The third worker is a collection of puppeteer-scripts, which houses 1 DO for managing the connections to an outbound BaaS provider, lets call this DO library
(since you can checkout slots and return them when done, similar to books).
And then, third worker has 10 different DOs (lets call them browser-worker
DOs) for those 10 different slots, that are utilized outbound at the BaaS over websockets.
Talking below in terms of real CF deployments.
I am stumped that when pushing 3 (current batch size) messages in a row, if they happen within the batch interval, a consumer run gets triggered and concurrently processes those 3 messages across the several browser-worker DO objects.
But lets say, I am late in publishing 2 of those messages. So I publish 1, then wait the batch interval and publish 2 more. Those 2 don't get picked up until the first run of the consumer is over. Now, I scoured the docs over this and they mention that the scale-up is automatic and is based on how much message pressure there is currently in the queue.
I am launching this in 15 days and I have no way of knowing what this setup will do under pressure (without spending at my BaaS), unless I set up mock scripts that just keep busy for 60-100sec each (thats what each message can take to process). It would be good to know theoretically if I have misunderstood some aspect of this and if the Service Binding is considered busy by the runtime (when one consumer is in progress and that is the bottleneck) and that's why new consumers aren't being spun up.
Thanks for the help!4 Replies
FYI there's a limit of max 2 parallel browser
Also, from my experience, sometimes queues don't immediately fire (even though I set the treshold to be very minimal). I thought it's a bug, but after cooking and finishing my ramen, it's running
thanks! i am using Zenrows which offers 10 parallel browsers.

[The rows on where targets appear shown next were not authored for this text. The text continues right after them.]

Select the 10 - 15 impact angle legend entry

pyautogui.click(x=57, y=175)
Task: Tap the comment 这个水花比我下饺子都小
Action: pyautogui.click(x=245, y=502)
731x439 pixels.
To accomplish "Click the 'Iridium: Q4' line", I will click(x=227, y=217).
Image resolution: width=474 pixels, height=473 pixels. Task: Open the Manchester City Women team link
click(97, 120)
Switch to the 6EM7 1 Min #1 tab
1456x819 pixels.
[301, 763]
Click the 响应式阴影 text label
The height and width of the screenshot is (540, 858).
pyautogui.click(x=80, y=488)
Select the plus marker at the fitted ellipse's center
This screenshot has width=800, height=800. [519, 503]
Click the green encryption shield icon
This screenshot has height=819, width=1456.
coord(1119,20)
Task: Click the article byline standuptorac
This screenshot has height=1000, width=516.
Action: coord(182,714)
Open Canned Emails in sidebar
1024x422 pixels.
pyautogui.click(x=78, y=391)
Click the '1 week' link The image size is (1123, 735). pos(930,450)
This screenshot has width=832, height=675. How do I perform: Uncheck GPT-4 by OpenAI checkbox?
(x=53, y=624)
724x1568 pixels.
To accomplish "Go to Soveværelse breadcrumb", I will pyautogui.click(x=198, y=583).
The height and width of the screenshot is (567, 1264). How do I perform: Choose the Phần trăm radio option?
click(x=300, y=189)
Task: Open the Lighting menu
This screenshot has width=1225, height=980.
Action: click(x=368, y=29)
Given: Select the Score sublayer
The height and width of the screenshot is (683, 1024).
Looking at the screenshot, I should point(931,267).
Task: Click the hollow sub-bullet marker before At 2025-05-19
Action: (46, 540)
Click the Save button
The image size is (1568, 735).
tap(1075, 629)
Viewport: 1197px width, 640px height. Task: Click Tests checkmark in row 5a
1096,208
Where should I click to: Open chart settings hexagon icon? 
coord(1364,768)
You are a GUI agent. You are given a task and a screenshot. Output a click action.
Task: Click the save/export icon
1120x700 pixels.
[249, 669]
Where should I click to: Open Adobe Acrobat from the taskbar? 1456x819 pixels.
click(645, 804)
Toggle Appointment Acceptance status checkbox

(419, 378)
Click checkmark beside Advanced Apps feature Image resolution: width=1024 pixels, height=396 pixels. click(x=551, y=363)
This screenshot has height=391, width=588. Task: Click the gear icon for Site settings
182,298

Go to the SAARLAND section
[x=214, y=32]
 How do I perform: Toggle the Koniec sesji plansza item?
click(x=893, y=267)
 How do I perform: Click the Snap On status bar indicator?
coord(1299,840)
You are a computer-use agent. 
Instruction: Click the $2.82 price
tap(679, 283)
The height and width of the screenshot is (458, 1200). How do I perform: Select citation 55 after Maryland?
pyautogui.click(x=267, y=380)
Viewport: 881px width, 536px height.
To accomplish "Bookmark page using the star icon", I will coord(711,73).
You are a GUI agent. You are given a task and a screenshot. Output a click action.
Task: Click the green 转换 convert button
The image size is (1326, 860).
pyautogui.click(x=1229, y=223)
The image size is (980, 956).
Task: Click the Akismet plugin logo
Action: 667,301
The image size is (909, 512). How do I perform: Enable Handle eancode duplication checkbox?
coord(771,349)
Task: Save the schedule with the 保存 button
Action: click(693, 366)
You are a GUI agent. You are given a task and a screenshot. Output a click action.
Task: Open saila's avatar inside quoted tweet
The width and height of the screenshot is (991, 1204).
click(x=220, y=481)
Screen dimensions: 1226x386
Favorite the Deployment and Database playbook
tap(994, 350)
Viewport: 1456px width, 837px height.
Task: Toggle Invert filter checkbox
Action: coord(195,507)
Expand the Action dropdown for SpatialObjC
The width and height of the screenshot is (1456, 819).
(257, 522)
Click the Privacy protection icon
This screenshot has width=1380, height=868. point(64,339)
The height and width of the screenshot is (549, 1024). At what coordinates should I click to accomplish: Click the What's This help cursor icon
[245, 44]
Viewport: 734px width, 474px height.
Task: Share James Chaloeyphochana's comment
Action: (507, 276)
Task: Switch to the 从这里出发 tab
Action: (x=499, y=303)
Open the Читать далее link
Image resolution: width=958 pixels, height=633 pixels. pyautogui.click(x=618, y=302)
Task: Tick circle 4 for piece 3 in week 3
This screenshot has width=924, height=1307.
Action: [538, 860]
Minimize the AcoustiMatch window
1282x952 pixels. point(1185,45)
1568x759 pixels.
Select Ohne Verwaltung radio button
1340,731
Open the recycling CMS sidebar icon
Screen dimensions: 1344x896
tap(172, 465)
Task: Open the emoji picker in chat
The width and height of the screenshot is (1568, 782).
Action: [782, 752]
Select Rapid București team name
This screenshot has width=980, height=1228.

i thought so @TW - i could sometimes see it parallel processing but not with enough consistency. Which threshold are you referring to, just curious? batch size and interval?
thanks for the tip, but its pricing is too steep for my current load (min $69/mo)
smallest max_batch_size (1) and max_batch_timeout (0). my reasoning is those small values should trigger queues immediately (well it does, sometimes)
Continuing the conversation here: https://discord.com/channels/595317990191398933/1325281450622193696/1325556057283756078
Cooked many a ramen bowls but they simply don't scale up even with a noop implementation that takes 60s (with a setTimeout).